Consistency Choices (from ServeIndexDData.scala)
| Operation | Consistency | Timeout | Retries | Rationale |
|---|---|---|---|---|
| Put (full replacement) | WriteLocal | — | — | Speed; next auction refreshes |
| Append (single candidate) | WriteLocal | — | — | Speed; dedup prevents issues |
| CPM update | WriteLocal | — | — | Best-effort price refresh |
| FilterByCreativeIds | WriteLocal | — | — | Batch cleanup |
| Remove (takedown) | WriteMajority | 800ms | 5 (200ms backoff) | Must be durable |
| RemoveCampaignFromKey | WriteMajority | 800ms | 5 | Must be durable |
| RemoveCreativeFromKey | WriteMajority | 800ms | 5 | Must be durable |
| RemoveBySite | WriteMajority | 800ms | 5 | Must be durable |
Why WriteLocal for Puts?
Auction results are written frequently and losing one write is not catastrophic:
- The next crawl cycle produces fresh results
- Gossip replicates to other nodes within seconds (2s gossip interval)
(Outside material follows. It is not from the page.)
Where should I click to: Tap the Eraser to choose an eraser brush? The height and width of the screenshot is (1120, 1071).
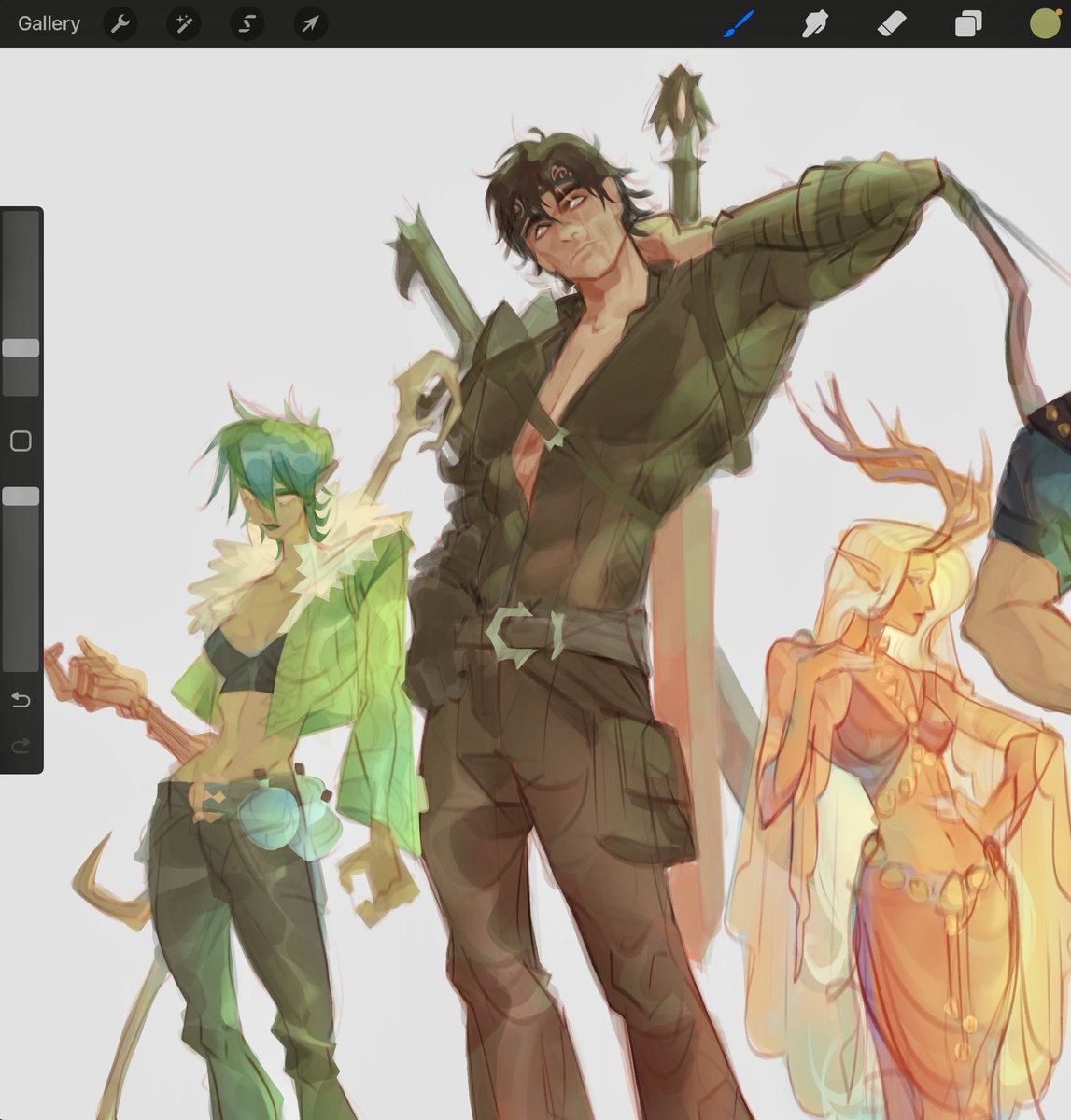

- Stale data is caught by the TTL sweep
Why WriteMajority for Removes?
Removes must be durable. If a remove only reaches one node and that node crashes:
- The entry reappears on restart from other nodes’ copies
- A “zombie” creative that was supposed to be taken down continues serving
- This is a compliance/safety concern (paused campaigns, suspended advertisers)
WriteMajority ensures the remove is acknowledged by a majority of nodes before returning.
Retry Strategy
MaxRemoveRetries = 5
InitialRetryBackoff = 200.millis
If WriteMajority times out (800ms), the remove is retried with exponential backoff. After 5 failures, the removal is logged and will be caught by the next TTL sweep.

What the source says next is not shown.